As shown in FIG. 6, storage of the learned value in the RAM 83 is prohibited when the remaining amount of fuel in the fuel tank 11 is less than a predetermined amount.

In FIG. 6, steps 201 to 207 correspond to steps 101 to 107 in FIG. 5 and are exactly the same, and their explanation will be omitted. Step 207
Next, the process proceeds to step 208, where the fuel meter checks whether or not more than a predetermined amount of fuel remains in the fuel tank 11.
Compare and determine the magnitude of the 14 output signals and the threshold,
If the remaining fuel amount is less than a predetermined value, learning is prohibited, and if the remaining fuel amount is greater than or equal to the predetermined value, learning is performed in step 209. In step 209, step 1 in FIG.
The learned value C _L is obtained in the same manner as in 08, and then in step 210, the learned value C _L is stored in the RAM 83 and updated.

〔Effect of the invention〕

As explained above, the present invention enables learning values to be
Prohibits storage in RAM when the remaining amount of fuel in the fuel tank is less than a predetermined amount, and
Since the memory of the previous learning value is retained, when there is a small amount of fuel remaining and there is a risk of air being mixed in the fuel, the sensor or actuator that is a component of the control system It is possible to prevent erroneous large-scale corrections from being performed regardless of the errors in the data.

Therefore, the air-fuel ratio can always be controlled to the most appropriate value, and the excellent effect of enabling stable engine operation is achieved.
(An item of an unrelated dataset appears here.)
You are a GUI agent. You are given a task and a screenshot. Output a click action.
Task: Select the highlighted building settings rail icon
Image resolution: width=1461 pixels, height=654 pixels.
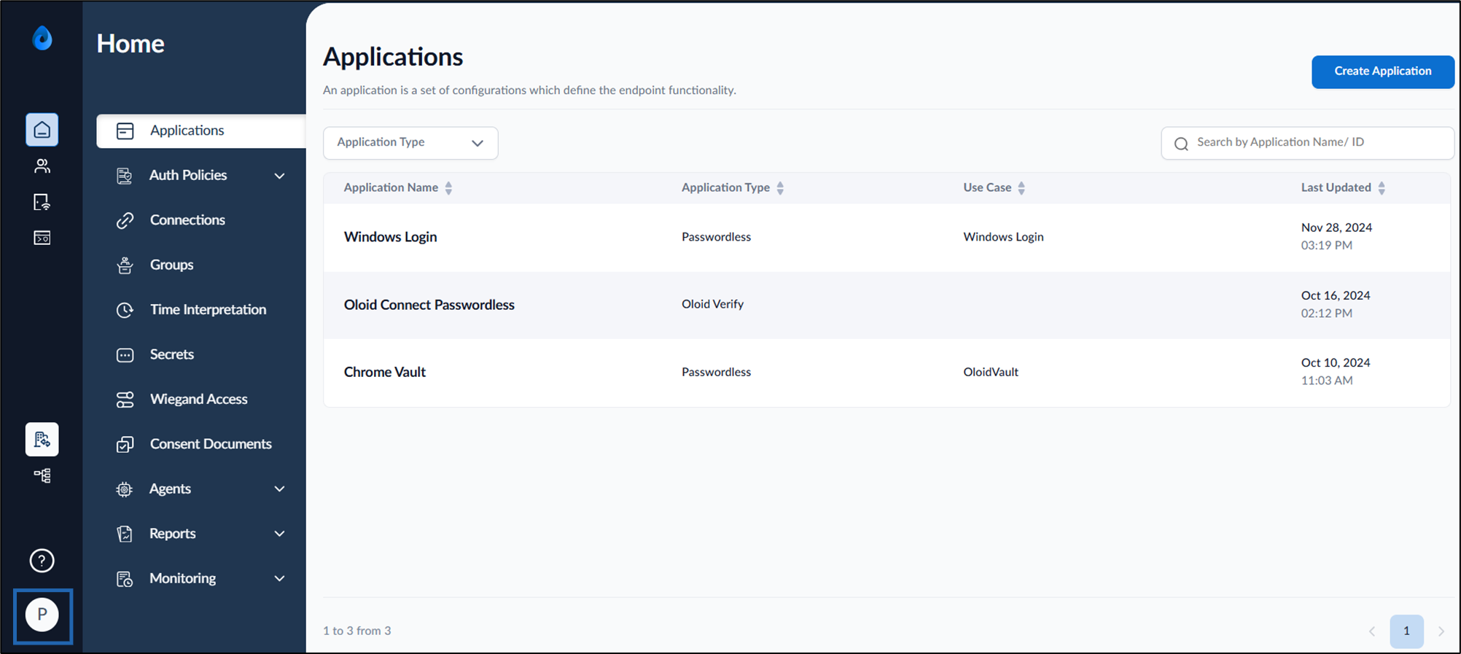42,440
[Brief explanation of drawings]

Fig. 1 is a configuration diagram showing a conventional device, Fig. 2 is a configuration diagram showing an embodiment of the present invention, Fig. 3 is a characteristic diagram showing the characteristics of the air-fuel ratio sensor, and Fig. 4 is a waveform diagram showing the operating state. FIG. 5 is a flow chart of a conventional device, and FIG. 6 is a flow chart of an embodiment of the present invention. DESCRIPTION OF SYMBOLS 1... Internal combustion engine, 2... Injector, 3... Air flow sensor, 8... Control device, 10... Air-fuel ratio sensor, 11... Fuel tank, 14... Fuel gauge. In the figures, the same reference numerals indicate the same or corresponding parts.

Claims (1)

[Claims] 1. Fuel is supplied by performing an increase/decrease correction based on the deviation between the air-fuel ratio detected from exhaust gas components and the target air-fuel ratio on the basic supply amount of fuel calculated from the amount of air taken into the internal combustion engine. In addition, in the air-fuel ratio control method for an internal combustion engine that learns and corrects the air-fuel ratio correction term used when calculating the fuel supply amount in response to the above-mentioned deviation, when the remaining amount of fuel in the fuel tank is less than a predetermined amount, the above-mentioned learning is performed. An air-fuel ratio control method for an internal combustion engine, characterized in that correction is prohibited.